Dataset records

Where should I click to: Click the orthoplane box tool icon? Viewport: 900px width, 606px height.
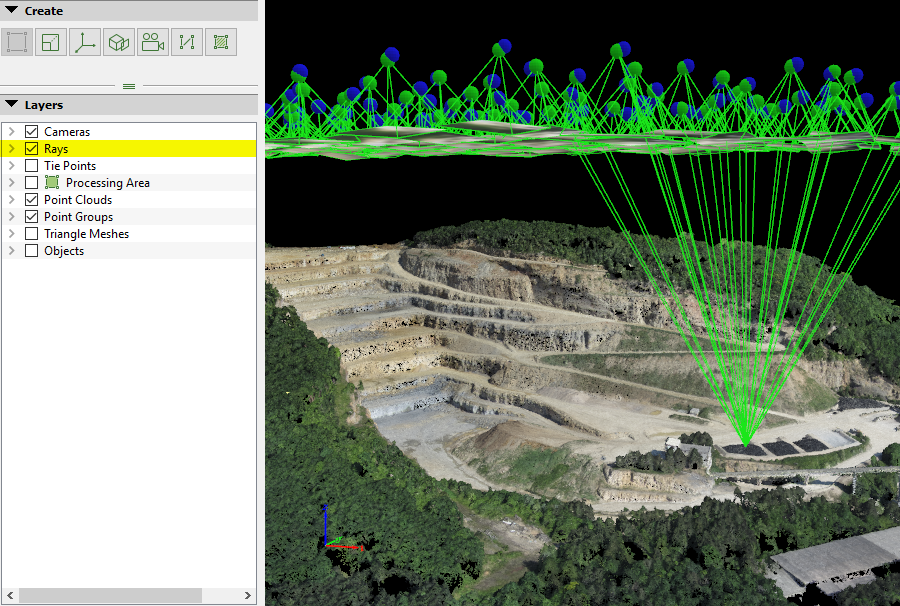119,42
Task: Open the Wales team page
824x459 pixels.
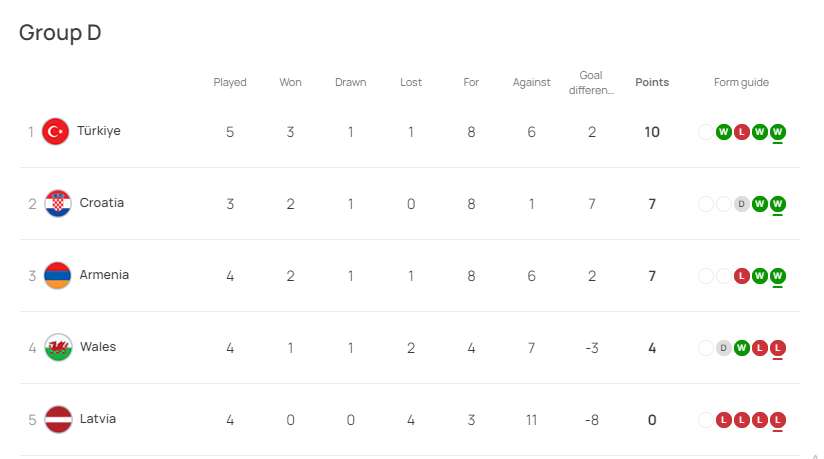Action: (x=98, y=347)
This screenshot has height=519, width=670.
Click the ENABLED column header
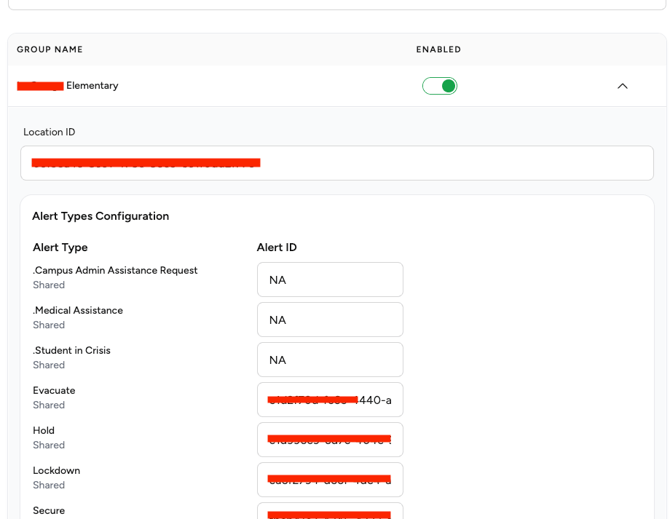[x=438, y=49]
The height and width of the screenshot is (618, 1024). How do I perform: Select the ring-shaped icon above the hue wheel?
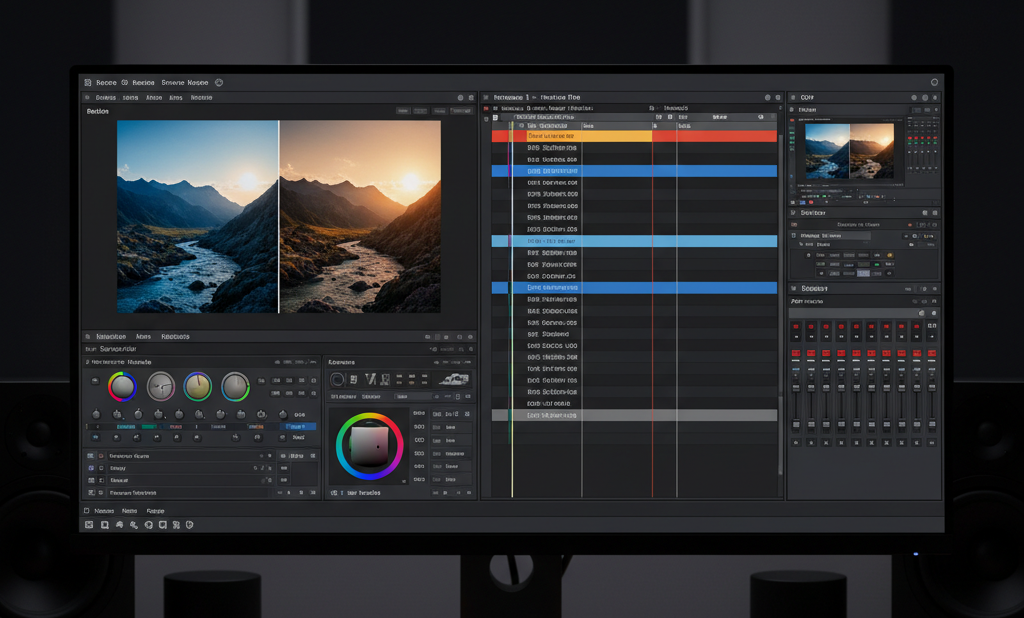(x=337, y=379)
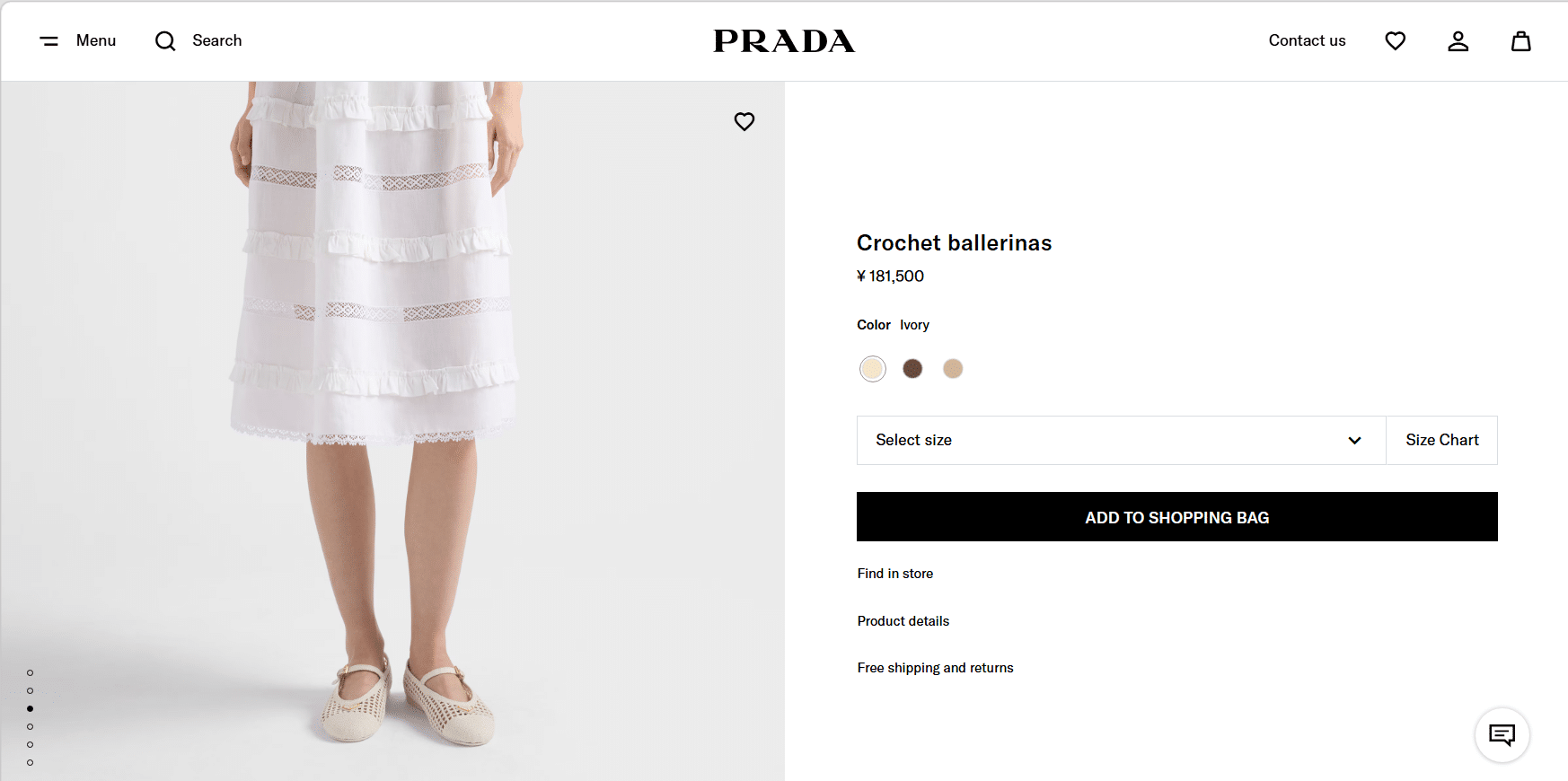Image resolution: width=1568 pixels, height=781 pixels.
Task: Add product to wishlist via image heart
Action: pyautogui.click(x=744, y=121)
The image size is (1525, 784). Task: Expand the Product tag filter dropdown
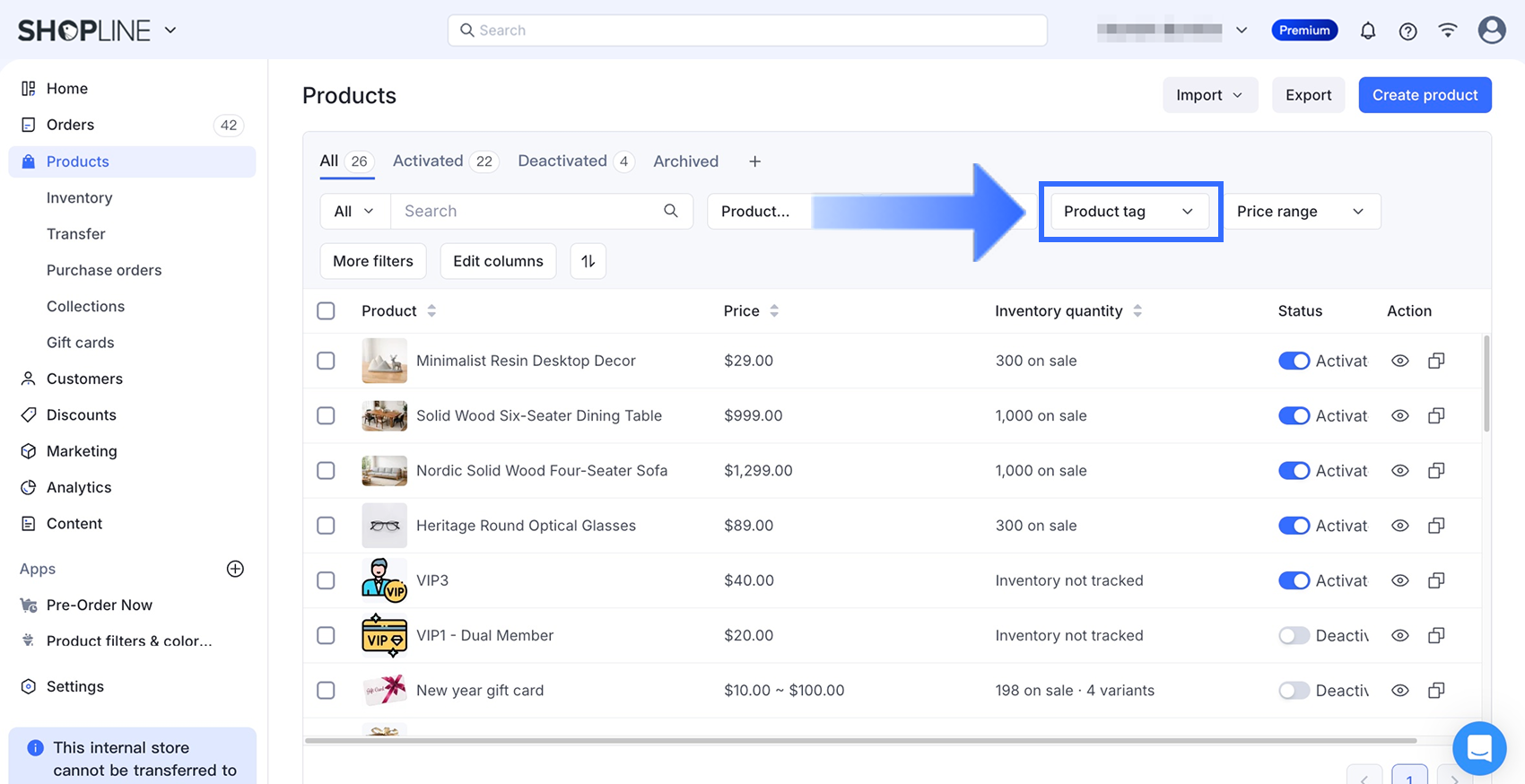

__DESCRIPTION OF THE TASK__: Rewrite the part of the records from the line containing "Task: Open the Wales team page" through the end of the records, changing "screenshot" to "screen capture" and leaving everything else as is. Omit the pictures from your answer.

__SOLUTION BELOW__:
Task: Open the Wales team page
824x459 pixels.
Action: (x=98, y=347)
This screen capture has height=519, width=670.
Click the ENABLED column header
[x=438, y=49]
The height and width of the screen capture is (618, 1024). How do I perform: Select the ring-shaped icon above the hue wheel?
(x=337, y=379)
Image resolution: width=1568 pixels, height=781 pixels.
Task: Add product to wishlist via image heart
Action: pyautogui.click(x=744, y=121)
The image size is (1525, 784). Task: Expand the Product tag filter dropdown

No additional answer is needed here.